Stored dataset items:
——
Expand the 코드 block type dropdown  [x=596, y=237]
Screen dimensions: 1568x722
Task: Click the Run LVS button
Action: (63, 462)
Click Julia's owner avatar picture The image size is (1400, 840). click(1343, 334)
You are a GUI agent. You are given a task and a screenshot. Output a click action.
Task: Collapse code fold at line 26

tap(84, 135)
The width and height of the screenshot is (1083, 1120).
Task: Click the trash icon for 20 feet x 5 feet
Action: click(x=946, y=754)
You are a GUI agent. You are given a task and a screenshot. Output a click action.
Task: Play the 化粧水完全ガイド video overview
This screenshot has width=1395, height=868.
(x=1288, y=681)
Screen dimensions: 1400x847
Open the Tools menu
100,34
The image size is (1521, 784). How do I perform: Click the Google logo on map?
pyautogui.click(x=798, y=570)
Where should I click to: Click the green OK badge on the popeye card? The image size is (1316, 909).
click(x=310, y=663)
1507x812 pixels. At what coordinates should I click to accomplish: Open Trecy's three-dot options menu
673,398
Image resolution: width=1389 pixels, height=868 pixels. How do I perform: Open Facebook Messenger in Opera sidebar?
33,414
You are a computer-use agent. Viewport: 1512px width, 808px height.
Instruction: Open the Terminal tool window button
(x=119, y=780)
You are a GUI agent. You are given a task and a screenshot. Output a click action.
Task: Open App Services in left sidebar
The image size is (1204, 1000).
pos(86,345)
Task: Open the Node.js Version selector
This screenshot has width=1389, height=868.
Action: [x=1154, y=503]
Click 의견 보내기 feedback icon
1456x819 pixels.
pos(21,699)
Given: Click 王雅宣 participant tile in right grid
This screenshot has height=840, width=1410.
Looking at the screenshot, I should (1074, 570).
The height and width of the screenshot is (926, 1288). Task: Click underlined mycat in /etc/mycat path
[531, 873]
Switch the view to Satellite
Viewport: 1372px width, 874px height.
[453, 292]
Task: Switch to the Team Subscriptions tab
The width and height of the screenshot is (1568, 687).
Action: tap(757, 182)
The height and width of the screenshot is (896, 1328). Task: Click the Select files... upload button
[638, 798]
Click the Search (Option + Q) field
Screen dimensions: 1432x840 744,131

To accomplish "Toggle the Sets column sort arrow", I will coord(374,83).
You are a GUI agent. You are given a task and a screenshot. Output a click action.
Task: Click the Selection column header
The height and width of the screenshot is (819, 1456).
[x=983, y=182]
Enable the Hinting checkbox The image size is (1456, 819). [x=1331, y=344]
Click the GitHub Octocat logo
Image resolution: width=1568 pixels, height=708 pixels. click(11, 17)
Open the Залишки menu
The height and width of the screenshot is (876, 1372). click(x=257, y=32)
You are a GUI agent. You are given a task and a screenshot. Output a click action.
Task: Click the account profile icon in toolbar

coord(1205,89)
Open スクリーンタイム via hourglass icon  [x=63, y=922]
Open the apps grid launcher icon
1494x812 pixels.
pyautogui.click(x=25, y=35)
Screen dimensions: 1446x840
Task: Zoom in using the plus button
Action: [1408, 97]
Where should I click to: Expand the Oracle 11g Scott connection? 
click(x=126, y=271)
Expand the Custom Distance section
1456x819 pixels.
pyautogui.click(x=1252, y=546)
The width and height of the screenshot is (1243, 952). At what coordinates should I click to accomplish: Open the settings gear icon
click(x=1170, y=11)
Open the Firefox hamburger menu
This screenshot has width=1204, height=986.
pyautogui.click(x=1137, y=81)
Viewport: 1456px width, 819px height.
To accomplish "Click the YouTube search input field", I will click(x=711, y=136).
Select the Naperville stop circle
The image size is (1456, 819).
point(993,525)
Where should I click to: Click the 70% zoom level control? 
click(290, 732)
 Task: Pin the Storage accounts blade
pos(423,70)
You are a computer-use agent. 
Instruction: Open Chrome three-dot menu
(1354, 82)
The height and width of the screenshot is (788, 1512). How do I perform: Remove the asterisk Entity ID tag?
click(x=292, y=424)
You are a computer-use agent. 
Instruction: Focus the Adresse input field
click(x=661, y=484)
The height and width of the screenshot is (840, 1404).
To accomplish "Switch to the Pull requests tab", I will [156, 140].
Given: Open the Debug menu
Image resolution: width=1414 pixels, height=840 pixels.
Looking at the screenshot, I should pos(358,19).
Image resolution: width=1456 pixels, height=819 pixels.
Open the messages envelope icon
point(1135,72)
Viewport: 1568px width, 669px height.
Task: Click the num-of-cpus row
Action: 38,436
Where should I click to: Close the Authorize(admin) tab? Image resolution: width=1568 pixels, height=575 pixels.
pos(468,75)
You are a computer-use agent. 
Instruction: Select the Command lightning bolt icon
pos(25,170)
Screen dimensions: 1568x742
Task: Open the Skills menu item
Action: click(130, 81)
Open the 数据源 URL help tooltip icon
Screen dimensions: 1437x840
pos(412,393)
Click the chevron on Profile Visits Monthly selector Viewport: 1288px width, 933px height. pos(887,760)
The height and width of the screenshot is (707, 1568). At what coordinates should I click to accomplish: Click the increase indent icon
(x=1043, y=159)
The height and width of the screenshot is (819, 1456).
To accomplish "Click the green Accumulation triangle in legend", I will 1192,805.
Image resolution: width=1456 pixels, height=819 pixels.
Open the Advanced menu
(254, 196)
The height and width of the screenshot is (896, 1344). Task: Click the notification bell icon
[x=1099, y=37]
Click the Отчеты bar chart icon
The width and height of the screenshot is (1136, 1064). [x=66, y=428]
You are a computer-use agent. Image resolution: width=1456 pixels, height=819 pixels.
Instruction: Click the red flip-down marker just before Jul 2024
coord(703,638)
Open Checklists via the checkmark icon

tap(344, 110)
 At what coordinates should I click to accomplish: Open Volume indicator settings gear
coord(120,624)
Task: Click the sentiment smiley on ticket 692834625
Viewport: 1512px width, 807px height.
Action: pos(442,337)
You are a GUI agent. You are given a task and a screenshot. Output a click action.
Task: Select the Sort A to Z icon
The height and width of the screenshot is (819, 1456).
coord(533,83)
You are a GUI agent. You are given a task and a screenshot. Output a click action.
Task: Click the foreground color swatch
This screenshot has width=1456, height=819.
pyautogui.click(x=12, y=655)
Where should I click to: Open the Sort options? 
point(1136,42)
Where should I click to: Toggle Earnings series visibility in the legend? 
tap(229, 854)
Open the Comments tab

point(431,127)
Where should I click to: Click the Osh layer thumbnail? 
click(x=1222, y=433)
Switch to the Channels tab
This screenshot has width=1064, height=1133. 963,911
——
Nothing but the lines from the top of the entries above through the line with "Given: Click 王雅宣" should be set down, each exactly as written.

> ANSWER
Expand the 코드 block type dropdown  [x=596, y=237]
Screen dimensions: 1568x722
Task: Click the Run LVS button
Action: (63, 462)
Click Julia's owner avatar picture The image size is (1400, 840). click(1343, 334)
You are a GUI agent. You are given a task and a screenshot. Output a click action.
Task: Collapse code fold at line 26

tap(84, 135)
The width and height of the screenshot is (1083, 1120).
Task: Click the trash icon for 20 feet x 5 feet
Action: click(x=946, y=754)
You are a GUI agent. You are given a task and a screenshot. Output a click action.
Task: Play the 化粧水完全ガイド video overview
This screenshot has width=1395, height=868.
(x=1288, y=681)
Screen dimensions: 1400x847
Open the Tools menu
100,34
The image size is (1521, 784). How do I perform: Click the Google logo on map?
pyautogui.click(x=798, y=570)
Where should I click to: Click the green OK badge on the popeye card? The image size is (1316, 909).
click(x=310, y=663)
1507x812 pixels. At what coordinates should I click to accomplish: Open Trecy's three-dot options menu
673,398
Image resolution: width=1389 pixels, height=868 pixels. How do I perform: Open Facebook Messenger in Opera sidebar?
33,414
You are a computer-use agent. Viewport: 1512px width, 808px height.
Instruction: Open the Terminal tool window button
(x=119, y=780)
You are a GUI agent. You are given a task and a screenshot. Output a click action.
Task: Open App Services in left sidebar
The image size is (1204, 1000).
pos(86,345)
Task: Open the Node.js Version selector
This screenshot has width=1389, height=868.
Action: [x=1154, y=503]
Click 의견 보내기 feedback icon
1456x819 pixels.
pos(21,699)
Given: Click 王雅宣 participant tile in right grid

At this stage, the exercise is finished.